Collected data
┄┄┄┄┄┄┄┄┄┄
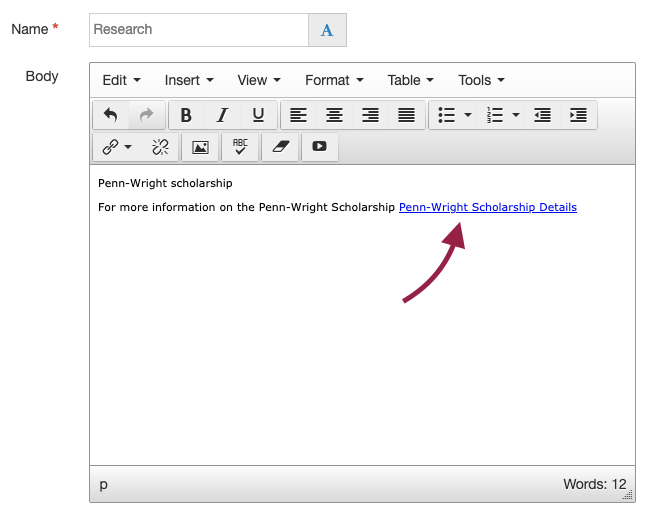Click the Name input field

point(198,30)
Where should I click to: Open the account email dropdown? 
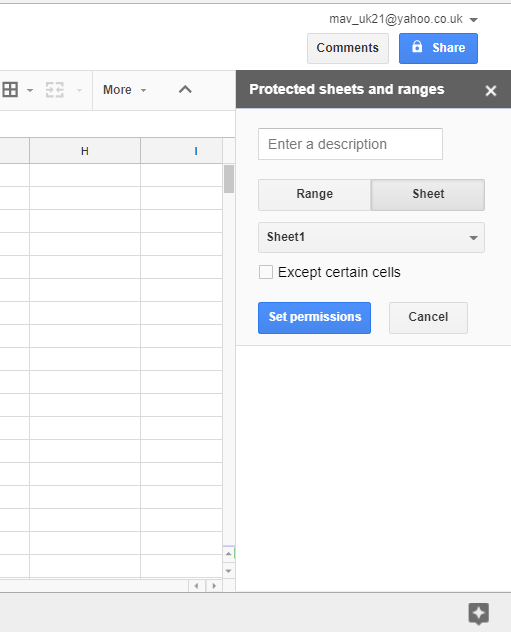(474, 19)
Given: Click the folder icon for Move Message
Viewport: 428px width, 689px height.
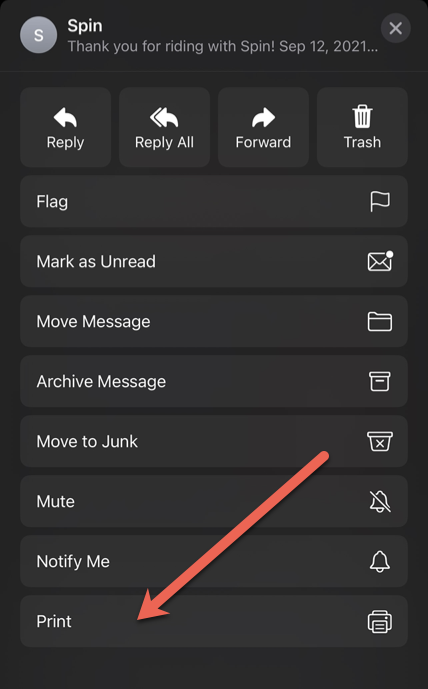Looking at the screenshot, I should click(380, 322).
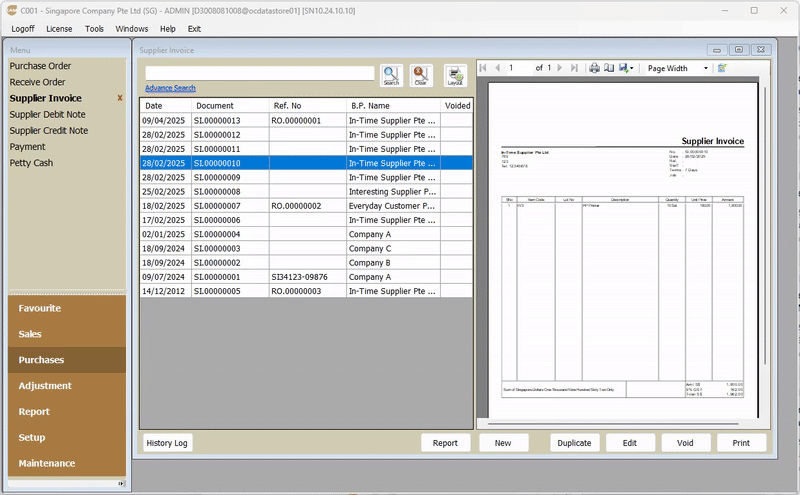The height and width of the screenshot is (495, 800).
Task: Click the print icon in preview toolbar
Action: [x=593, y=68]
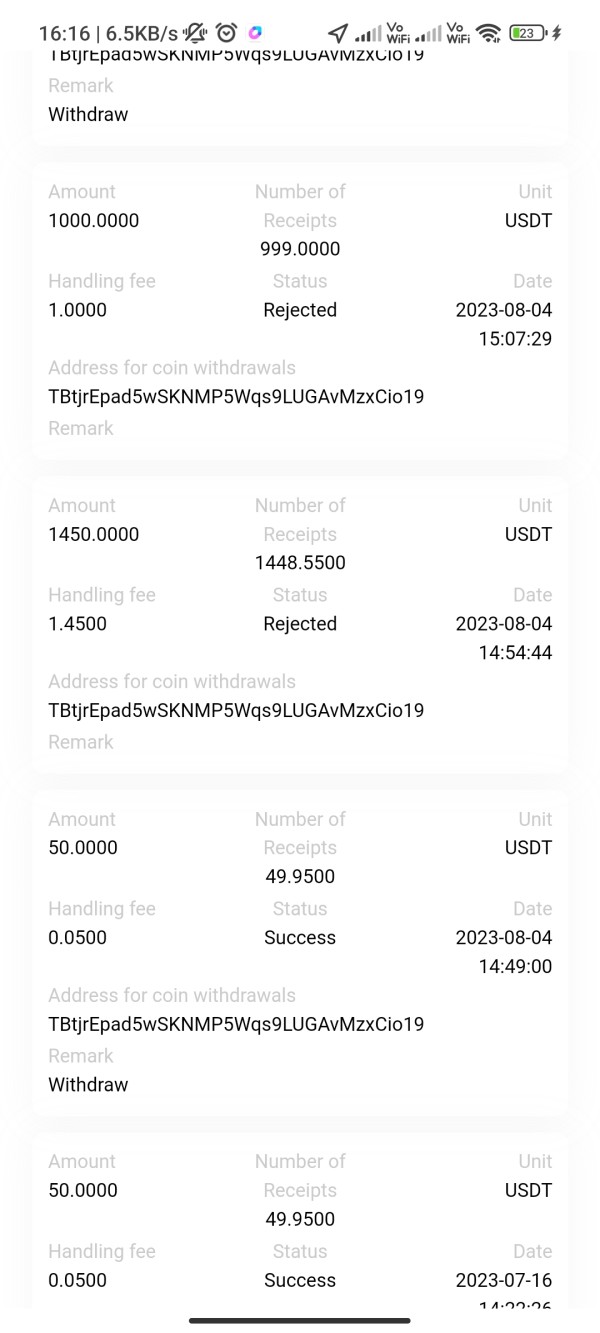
┄┄┄┄┄┄┄┄┄┄
Restate the data exactly, though only from the line that contains "Where should I" through its last line, both ends included and with the pictures left out.

_Answer for this exercise_
Where should I click to: Open the account email dropdown? 
(474, 19)
Given: Click the folder icon for Move Message
Viewport: 428px width, 689px height.
Looking at the screenshot, I should click(380, 322).
The height and width of the screenshot is (495, 800).
Task: Click the print icon in preview toolbar
Action: [x=593, y=68]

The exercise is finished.